> _Tasks_
[a] Reproduce without changes the part of the Antonioni forum thread below that opens with the words containing "05-07-2005, 10:27 AM" and closes with "of Henri Chopin.".
[b] In the Antonioni forum thread below, which three films did the first poster see at the NFT?
[START OF Selection]
View Full Version : Antonioni

05-07-2005, 10:27 AM
Anybody in London catch any of the season at the NFT? I saw three, L'Avventura, L'Eclisse and Red Desert (with Richard Harris) and was whelmed in a big way. That bleak, antiseptic, neurotic aesthetic: totally Ballard innit? All those factories, airstrips, radar stations, mysterious islands, desolate empty streetscapes and modernist apartments. The montage at the end of L'Eclisse predicts most of David Lynch. The way he uses sound too is very Lynchian: those strange extra-diegetic synthesized noises in Red Desert, anybody know who was responsible for those? Reminded me of Henri Chopin.

06-07-2005, 06:50 AM
I only seen 'L'Aventura' and 'the blow up'...Their impact is expanded when seen in the cinemah - and good drugs. But make sure you're awake as you could easily snooze off.
[END OF Selection]
[START OF Data entries]
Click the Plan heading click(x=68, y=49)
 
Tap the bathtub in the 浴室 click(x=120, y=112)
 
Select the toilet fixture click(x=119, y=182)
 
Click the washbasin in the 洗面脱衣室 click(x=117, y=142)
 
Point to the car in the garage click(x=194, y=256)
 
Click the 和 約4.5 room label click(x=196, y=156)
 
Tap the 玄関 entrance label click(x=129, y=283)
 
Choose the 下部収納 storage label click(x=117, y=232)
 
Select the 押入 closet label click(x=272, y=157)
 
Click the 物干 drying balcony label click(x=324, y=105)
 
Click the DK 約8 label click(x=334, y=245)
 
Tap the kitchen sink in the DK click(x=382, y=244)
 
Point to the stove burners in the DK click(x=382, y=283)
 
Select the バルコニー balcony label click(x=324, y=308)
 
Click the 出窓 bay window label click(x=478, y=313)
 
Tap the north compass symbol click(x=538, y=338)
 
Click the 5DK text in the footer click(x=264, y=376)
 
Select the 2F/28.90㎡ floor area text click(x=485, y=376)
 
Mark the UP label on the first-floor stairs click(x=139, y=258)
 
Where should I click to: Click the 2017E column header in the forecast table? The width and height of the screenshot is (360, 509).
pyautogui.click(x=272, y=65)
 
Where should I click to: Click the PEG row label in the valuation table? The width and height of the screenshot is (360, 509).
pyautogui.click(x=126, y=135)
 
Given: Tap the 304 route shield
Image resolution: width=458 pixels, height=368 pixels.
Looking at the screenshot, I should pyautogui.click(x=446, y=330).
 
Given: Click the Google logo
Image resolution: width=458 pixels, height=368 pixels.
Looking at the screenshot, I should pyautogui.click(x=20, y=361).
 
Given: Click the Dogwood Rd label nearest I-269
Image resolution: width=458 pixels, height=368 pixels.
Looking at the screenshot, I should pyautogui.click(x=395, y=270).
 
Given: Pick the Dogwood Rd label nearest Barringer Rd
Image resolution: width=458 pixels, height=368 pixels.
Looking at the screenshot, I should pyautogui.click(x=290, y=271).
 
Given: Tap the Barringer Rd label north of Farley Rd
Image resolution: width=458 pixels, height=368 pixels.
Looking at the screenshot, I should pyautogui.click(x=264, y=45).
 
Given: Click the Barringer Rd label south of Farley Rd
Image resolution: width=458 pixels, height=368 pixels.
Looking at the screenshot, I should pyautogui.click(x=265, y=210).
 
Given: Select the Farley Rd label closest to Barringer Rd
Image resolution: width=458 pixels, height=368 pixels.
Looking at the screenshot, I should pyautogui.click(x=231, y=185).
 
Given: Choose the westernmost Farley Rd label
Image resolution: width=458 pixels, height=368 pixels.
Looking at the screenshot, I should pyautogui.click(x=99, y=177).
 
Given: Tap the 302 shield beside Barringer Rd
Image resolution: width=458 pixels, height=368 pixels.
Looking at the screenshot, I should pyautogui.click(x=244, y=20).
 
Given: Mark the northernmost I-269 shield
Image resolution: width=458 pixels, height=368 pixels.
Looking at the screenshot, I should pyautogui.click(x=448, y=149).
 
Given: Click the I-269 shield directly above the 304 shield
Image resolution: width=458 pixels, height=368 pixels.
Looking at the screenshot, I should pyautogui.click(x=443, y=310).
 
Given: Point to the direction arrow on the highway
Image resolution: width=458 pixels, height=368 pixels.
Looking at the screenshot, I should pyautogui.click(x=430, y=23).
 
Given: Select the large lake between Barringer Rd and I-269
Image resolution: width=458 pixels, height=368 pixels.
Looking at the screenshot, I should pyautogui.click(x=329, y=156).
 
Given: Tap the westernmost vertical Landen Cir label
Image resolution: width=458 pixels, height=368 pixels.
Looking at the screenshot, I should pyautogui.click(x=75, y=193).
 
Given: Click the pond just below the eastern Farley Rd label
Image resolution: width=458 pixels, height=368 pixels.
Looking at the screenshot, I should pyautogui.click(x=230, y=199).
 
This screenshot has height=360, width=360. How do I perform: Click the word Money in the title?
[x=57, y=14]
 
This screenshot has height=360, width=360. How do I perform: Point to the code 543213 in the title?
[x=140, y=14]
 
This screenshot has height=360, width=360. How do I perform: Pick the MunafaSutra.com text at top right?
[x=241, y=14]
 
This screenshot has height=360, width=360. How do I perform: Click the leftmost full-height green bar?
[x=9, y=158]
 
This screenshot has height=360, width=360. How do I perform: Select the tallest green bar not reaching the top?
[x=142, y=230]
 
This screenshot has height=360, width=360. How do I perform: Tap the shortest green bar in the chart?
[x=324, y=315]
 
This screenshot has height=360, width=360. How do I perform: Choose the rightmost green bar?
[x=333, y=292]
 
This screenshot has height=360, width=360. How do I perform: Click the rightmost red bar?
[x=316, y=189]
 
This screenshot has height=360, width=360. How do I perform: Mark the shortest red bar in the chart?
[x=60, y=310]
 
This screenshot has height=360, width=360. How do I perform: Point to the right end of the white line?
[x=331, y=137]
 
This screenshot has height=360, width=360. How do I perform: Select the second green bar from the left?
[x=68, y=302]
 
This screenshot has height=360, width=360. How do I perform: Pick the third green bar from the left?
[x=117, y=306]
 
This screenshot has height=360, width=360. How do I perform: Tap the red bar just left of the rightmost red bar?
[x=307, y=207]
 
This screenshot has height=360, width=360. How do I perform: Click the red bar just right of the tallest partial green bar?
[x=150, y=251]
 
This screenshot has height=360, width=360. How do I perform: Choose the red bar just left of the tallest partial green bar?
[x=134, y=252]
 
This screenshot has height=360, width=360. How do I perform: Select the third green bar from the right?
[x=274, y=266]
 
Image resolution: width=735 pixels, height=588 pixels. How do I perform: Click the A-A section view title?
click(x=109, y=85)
[END OF Data entries]
> _Solved problems_
[a]
05-07-2005, 10:27 AM
Anybody in London catch any of the season at the NFT? I saw three, L'Avventura, L'Eclisse and Red Desert (with Richard Harris) and was whelmed in a big way. That bleak, antiseptic, neurotic aesthetic: totally Ballard innit? All those factories, airstrips, radar stations, mysterious islands, desolate empty streetscapes and modernist apartments. The montage at the end of L'Eclisse predicts most of David Lynch. The way he uses sound too is very Lynchian: those strange extra-diegetic synthesized noises in Red Desert, anybody know who was responsible for those? Reminded me of Henri Chopin.

[b] L'Avventura, L'Eclisse and Red Desert.